- **WHAT YOU SHOULD DO**
How many lines below hold "image"? Answer with only the number.

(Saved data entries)
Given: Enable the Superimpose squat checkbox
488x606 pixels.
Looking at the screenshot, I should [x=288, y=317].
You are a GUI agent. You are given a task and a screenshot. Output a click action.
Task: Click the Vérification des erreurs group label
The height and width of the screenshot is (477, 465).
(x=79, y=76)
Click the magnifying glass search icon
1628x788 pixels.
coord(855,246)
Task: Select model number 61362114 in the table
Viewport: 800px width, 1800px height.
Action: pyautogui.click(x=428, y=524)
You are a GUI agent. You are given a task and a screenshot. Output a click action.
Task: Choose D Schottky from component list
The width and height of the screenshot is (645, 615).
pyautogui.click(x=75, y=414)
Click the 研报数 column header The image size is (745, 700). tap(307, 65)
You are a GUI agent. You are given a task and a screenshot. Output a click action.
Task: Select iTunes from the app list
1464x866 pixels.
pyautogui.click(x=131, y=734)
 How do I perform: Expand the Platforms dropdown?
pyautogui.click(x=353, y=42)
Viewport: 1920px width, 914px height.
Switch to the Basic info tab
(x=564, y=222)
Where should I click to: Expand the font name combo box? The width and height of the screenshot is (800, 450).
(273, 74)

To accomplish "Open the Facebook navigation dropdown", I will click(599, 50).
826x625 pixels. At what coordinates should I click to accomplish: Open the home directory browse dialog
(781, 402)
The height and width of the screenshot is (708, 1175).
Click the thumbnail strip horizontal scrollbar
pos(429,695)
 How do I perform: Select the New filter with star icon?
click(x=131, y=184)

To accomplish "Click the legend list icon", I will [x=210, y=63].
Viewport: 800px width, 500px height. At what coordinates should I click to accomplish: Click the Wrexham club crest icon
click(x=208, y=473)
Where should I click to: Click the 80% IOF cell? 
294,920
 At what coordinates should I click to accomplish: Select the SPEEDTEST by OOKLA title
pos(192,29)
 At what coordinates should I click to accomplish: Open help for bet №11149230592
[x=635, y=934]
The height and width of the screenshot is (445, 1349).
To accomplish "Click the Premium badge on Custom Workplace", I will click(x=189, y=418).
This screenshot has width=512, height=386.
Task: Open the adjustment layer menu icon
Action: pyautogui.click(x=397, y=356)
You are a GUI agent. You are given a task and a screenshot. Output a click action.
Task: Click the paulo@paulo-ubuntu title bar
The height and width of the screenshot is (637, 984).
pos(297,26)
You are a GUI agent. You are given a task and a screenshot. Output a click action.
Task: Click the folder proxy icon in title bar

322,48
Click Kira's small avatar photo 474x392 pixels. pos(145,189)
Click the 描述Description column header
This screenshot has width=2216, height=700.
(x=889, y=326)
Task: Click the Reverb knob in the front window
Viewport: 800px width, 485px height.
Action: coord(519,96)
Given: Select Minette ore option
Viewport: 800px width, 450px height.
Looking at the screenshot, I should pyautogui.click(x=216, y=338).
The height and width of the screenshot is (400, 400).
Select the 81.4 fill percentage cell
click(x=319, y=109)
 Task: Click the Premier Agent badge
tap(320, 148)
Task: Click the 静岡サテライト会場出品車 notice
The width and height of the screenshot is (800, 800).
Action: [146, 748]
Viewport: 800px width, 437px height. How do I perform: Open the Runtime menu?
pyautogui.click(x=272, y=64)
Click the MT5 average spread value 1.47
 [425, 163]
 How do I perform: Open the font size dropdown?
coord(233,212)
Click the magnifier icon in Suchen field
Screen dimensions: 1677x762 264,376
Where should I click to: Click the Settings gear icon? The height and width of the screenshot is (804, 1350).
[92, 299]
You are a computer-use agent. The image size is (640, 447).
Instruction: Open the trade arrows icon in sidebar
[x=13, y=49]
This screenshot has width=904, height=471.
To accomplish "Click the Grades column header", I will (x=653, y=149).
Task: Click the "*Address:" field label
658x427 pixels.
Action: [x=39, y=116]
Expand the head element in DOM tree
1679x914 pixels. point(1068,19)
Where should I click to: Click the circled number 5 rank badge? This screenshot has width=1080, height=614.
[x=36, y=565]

- **FINISHED TASK**
2